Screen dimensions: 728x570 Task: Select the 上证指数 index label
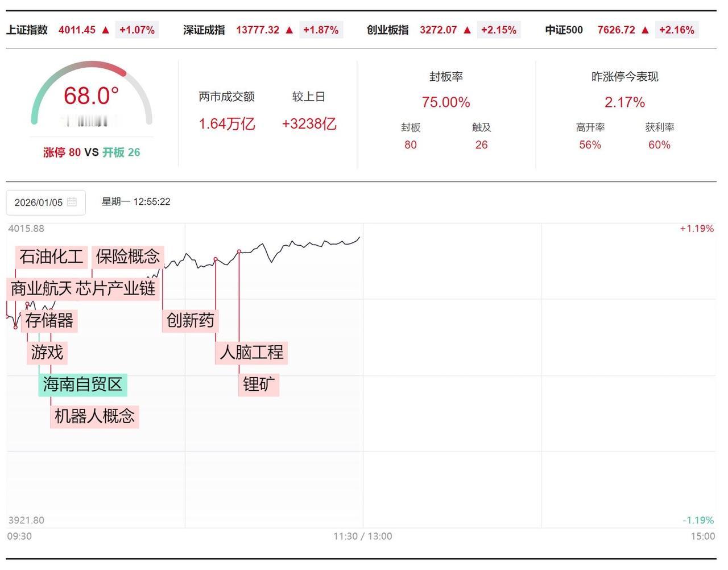(x=27, y=30)
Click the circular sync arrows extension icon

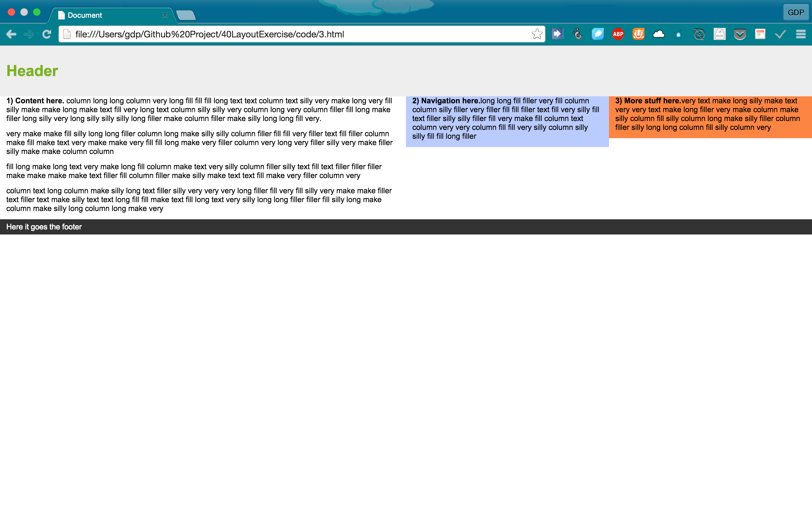pyautogui.click(x=699, y=34)
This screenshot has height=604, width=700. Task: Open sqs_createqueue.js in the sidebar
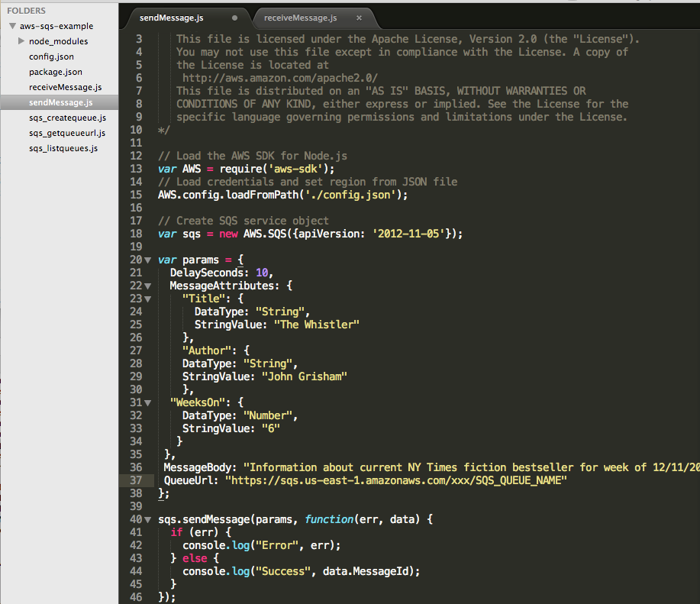click(x=67, y=118)
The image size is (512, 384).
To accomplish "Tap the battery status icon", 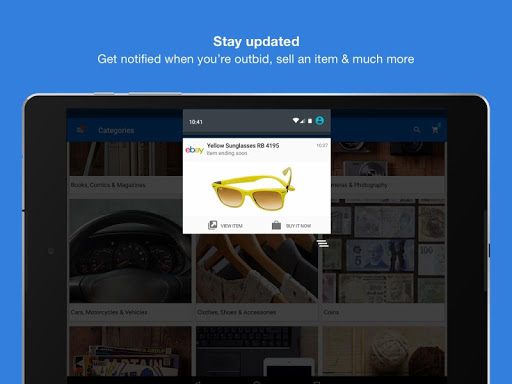I will (x=310, y=121).
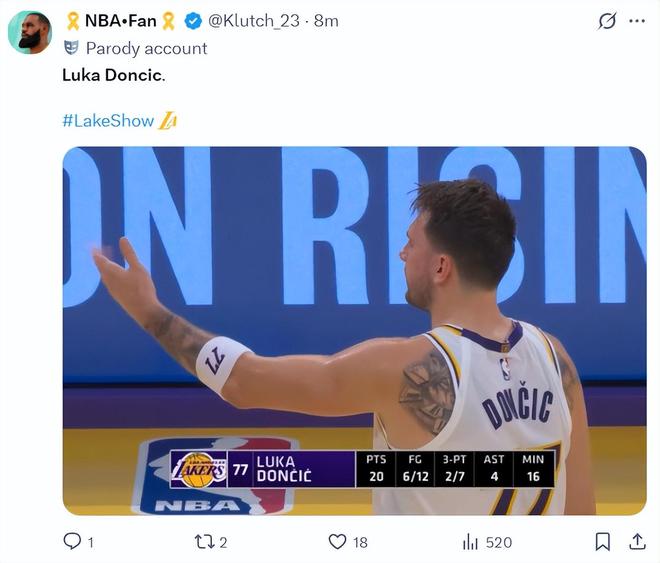Open the tweet's 8m timestamp link
This screenshot has width=660, height=563.
coord(326,21)
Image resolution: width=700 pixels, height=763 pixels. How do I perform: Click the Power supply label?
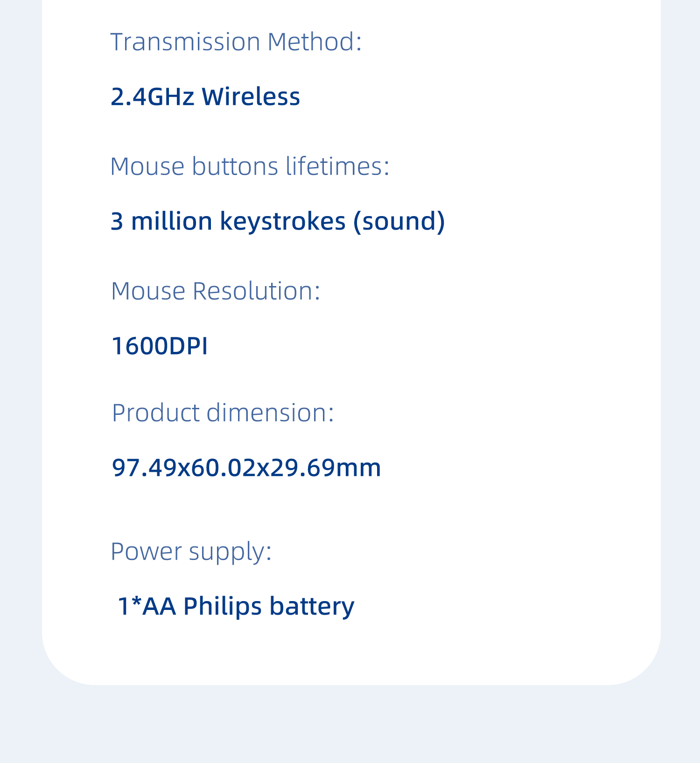pyautogui.click(x=191, y=552)
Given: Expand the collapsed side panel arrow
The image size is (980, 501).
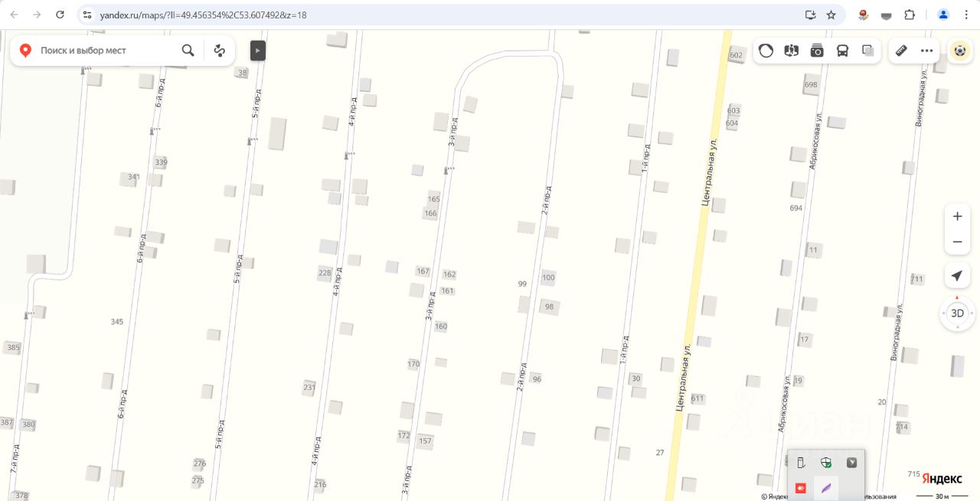Looking at the screenshot, I should (258, 51).
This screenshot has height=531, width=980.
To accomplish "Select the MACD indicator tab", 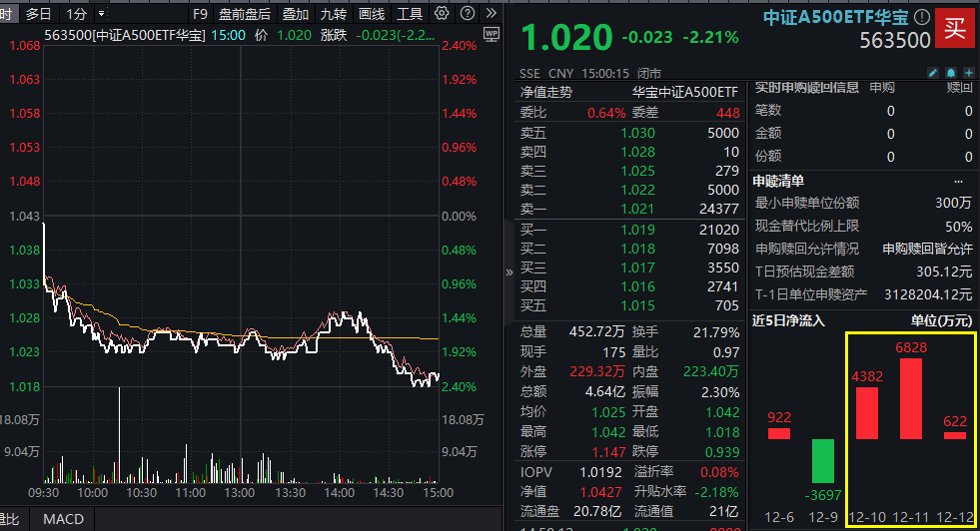I will (63, 519).
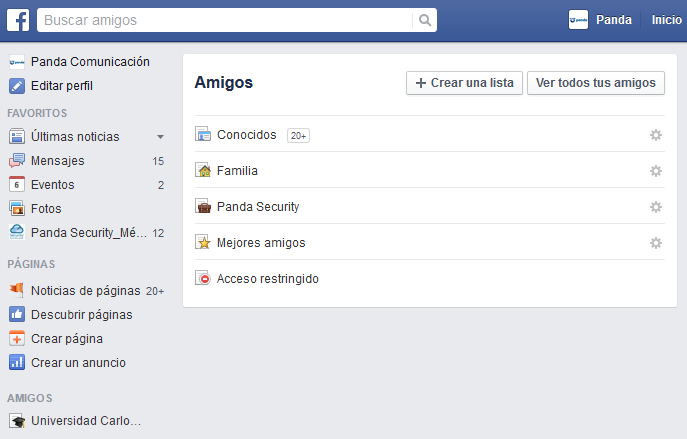Open the Acceso restringido list
687x439 pixels.
coord(267,279)
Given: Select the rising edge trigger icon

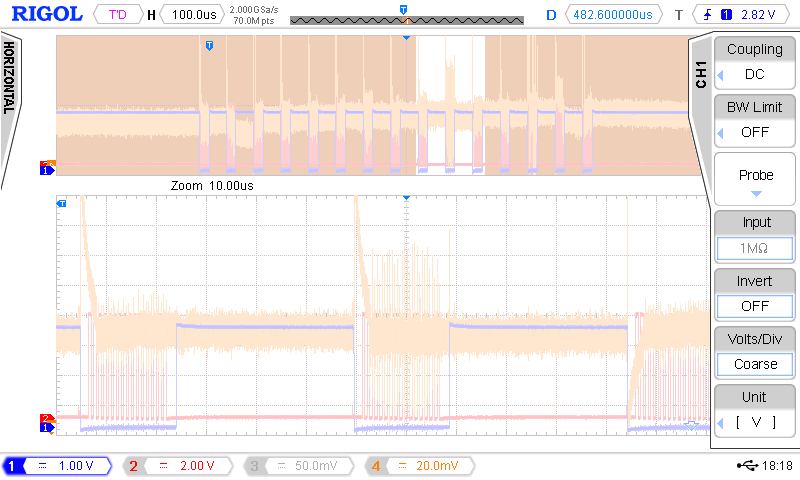Looking at the screenshot, I should coord(707,15).
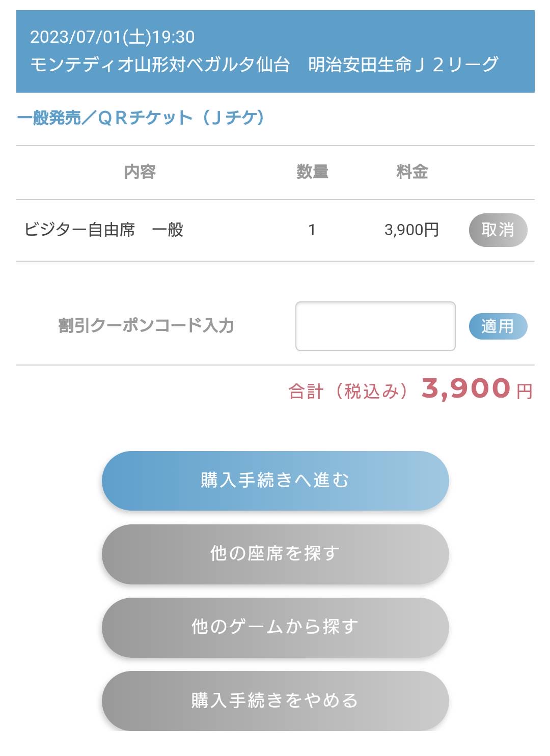Screen dimensions: 550x756
Task: Click the 合計（税込み） total label
Action: tap(348, 391)
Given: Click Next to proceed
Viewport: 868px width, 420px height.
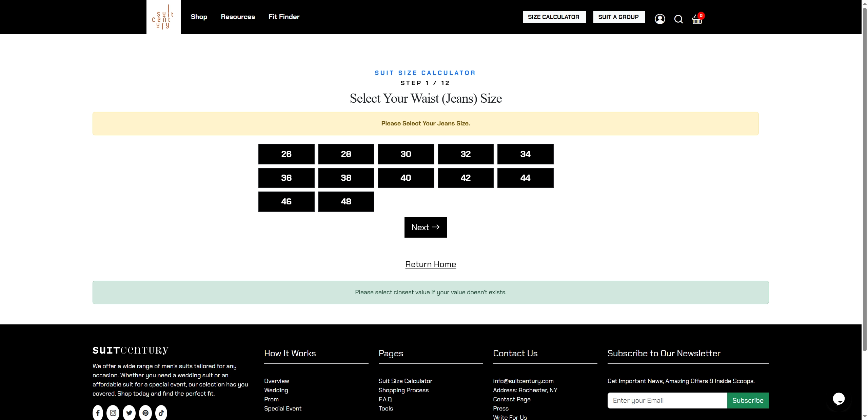Looking at the screenshot, I should 425,227.
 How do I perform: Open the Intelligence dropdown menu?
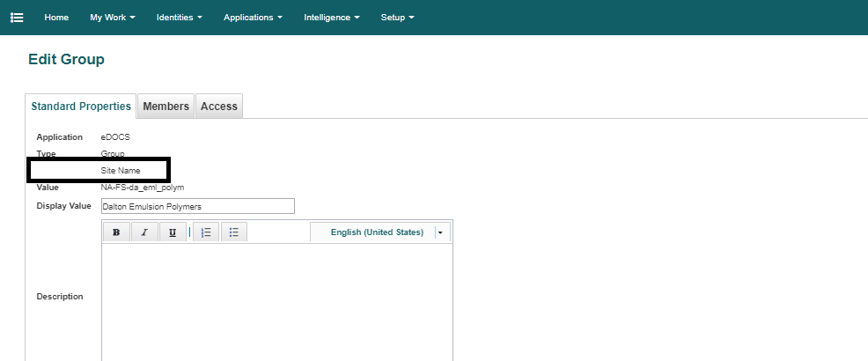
···
* **Work to complete**: Arrange the data from its first line through the line holding "click(x=67, y=118)", inclusive, as a numbered list. Skip blank lines and leave out the pictures.

* **Written answer**:
1. Screen dimensions: 728x570 Task: Select the 上证指数 index label
2. (x=27, y=30)
3. Click the circular sync arrows extension icon
4. pyautogui.click(x=699, y=34)
5. This screenshot has height=604, width=700. Task: Open sqs_createqueue.js in the sidebar
6. click(x=67, y=118)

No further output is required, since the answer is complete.